La consulenza con il tablet

ipadErano gli anni ’90 quando una famosa Compagnia di assicurazioni dotò la propria rete di vendita di p.c. portatili che dovevano servire per fare consulenza al cliente attraverso un “check up” previdenziale personalizzato. Di cosa si trattava? Coinvolgere il cliente sulla sua futura pensione, farsi dare alcune informazioni standard come: data di nascita, inizio e tipologia dell’attività lavorativa, ultima retribuzione/reddito, composizione familiare che venivano poi elaborate da un “simulatore di pensione” (c.d. tool di calcolo) per comunicare alla fine l’importo della pensione, creare la giusta “ansia” e proporre la sottoscrizione di un piano pensionistico integrativo.

In poco tempo quasi tutte le Compagnie di assicurazione (ma ad esse si associarono anche Banche e reti di Promotori Finanziari) hanno seguito l’esempio dotando le reti di vendita di questi strumenti. La trattativa era molto semplice: vengo a trovarti, mi dai alcune informazioni, ti calcolo l’importo della tua pensione futura, quantifichiamo assieme la percentuale sul tuo ultimo stipendio e, in base alle tue disponibilità, apriamo un piano di previdenza integrativa. Un normale venditore diventava, in questo modo, un esperto consulente. C’erano però due aspetti con cui non  si erano fatti i conti: l’attendibilità di calcoli basati su previsioni a lungo/lunghissimo periodo ma, soprattutto,  la preparazione degli operatori. Ecco allora che quando un cliente (interessato all’argomento) poneva qualche domanda razionale, del tipo: ma come è possibile che la mia pensione sarà così bassa dopo tanti anni di lavoro?
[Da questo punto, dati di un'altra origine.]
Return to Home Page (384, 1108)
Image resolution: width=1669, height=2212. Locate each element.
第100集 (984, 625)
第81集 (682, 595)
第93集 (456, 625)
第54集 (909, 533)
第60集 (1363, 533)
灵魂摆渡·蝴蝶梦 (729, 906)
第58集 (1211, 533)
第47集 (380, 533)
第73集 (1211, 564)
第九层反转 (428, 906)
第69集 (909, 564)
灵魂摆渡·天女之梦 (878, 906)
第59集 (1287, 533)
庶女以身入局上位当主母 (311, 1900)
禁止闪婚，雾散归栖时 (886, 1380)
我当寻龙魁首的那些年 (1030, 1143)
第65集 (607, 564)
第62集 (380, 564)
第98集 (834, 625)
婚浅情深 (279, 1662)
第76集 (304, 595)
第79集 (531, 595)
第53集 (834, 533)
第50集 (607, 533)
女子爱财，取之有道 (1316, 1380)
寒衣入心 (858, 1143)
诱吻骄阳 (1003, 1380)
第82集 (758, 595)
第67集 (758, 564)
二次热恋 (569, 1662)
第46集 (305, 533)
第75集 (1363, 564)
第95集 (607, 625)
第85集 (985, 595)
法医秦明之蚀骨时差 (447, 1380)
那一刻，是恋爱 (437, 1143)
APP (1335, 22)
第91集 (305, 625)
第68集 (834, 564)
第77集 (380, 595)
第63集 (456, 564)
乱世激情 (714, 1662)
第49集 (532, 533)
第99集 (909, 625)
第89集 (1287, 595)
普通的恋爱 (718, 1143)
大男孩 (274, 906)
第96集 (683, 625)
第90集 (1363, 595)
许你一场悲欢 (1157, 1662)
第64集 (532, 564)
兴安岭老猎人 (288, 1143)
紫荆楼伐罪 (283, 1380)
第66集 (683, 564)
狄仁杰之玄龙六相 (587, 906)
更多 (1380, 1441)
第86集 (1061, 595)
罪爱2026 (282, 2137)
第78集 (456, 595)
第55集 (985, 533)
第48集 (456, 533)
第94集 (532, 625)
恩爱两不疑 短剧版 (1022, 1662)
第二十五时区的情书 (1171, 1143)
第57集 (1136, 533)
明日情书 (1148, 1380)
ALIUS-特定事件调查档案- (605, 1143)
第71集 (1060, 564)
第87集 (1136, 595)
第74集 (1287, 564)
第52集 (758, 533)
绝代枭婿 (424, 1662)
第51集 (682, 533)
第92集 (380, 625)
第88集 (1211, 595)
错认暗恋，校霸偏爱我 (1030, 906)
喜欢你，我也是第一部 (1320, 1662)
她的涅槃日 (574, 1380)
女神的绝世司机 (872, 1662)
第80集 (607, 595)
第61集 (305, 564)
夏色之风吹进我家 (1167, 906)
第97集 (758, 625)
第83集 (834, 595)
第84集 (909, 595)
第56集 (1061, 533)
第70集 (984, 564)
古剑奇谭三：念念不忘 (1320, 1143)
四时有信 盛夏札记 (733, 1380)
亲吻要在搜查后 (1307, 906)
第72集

Come mai la pensione d’invalidità è inferiore a quella di inabilità oppure, ancora, ma la quota retributiva della mia pensione come si calcola?  per capire meglio, l’esperto consulente ritornava ad essere un normale venditore, lo strumento si trasformava da opportunità commerciale in un vero e proprio boomerang, tanto che molti rifiutavano di utilizzarlo.

Ma la tendenza di andare dal cliente con strumenti tecnologici non cessò e la moda si spostò su qualcosa che fosse in grado di analizzare la situazione patrimoniale, personale e familiare del cliente per proporre piani personalizzati di protezione, previdenza e di ottimizzazione del risparmio. Ma, anche stavolta, c’era qualcosa che non andava d’accordo con la parola consulenza: la non preparazione da parte dell’operatore e, fatto ancora più inquietante, era lo strumento che sentenziava quale tipologia di prodotto il cliente doveva acquistare e, nella stragrande maggioranza dei casi, si trattava dei prodotti più costosi che però generavano i margini di profitto maggiori e facevano raggiungere il budget stabilito a inizio d’anno. Anche in questo caso tutto si sgonfiò in breve tempo.

Oggi è cambiato qualcosa? Si, non si usano più i p.c.portatili. Tuttavia sta tornando di moda la visita al cliente con il tablet, strumento più evoluto e che fa tendenza, ma il problema è rimasto lo stesso: anche il tablet funziona allo stesso modo, ha bisogno d’informazioni da elaborare perché sarà lui (e non l’operatore) a dire cosa deve acquistare il cliente. Il rischio che si tratti sempre di prodotti utili più al raggiungimento del budget che all’interesse del cliente rimane sempre alto. Il consiglio è, se possibile, di valutare più proposte di soluzione (da parte di più operatori) prima di affidare ciecamente il proprio futuro e la propria serenità ad un banale strumento tecnologico.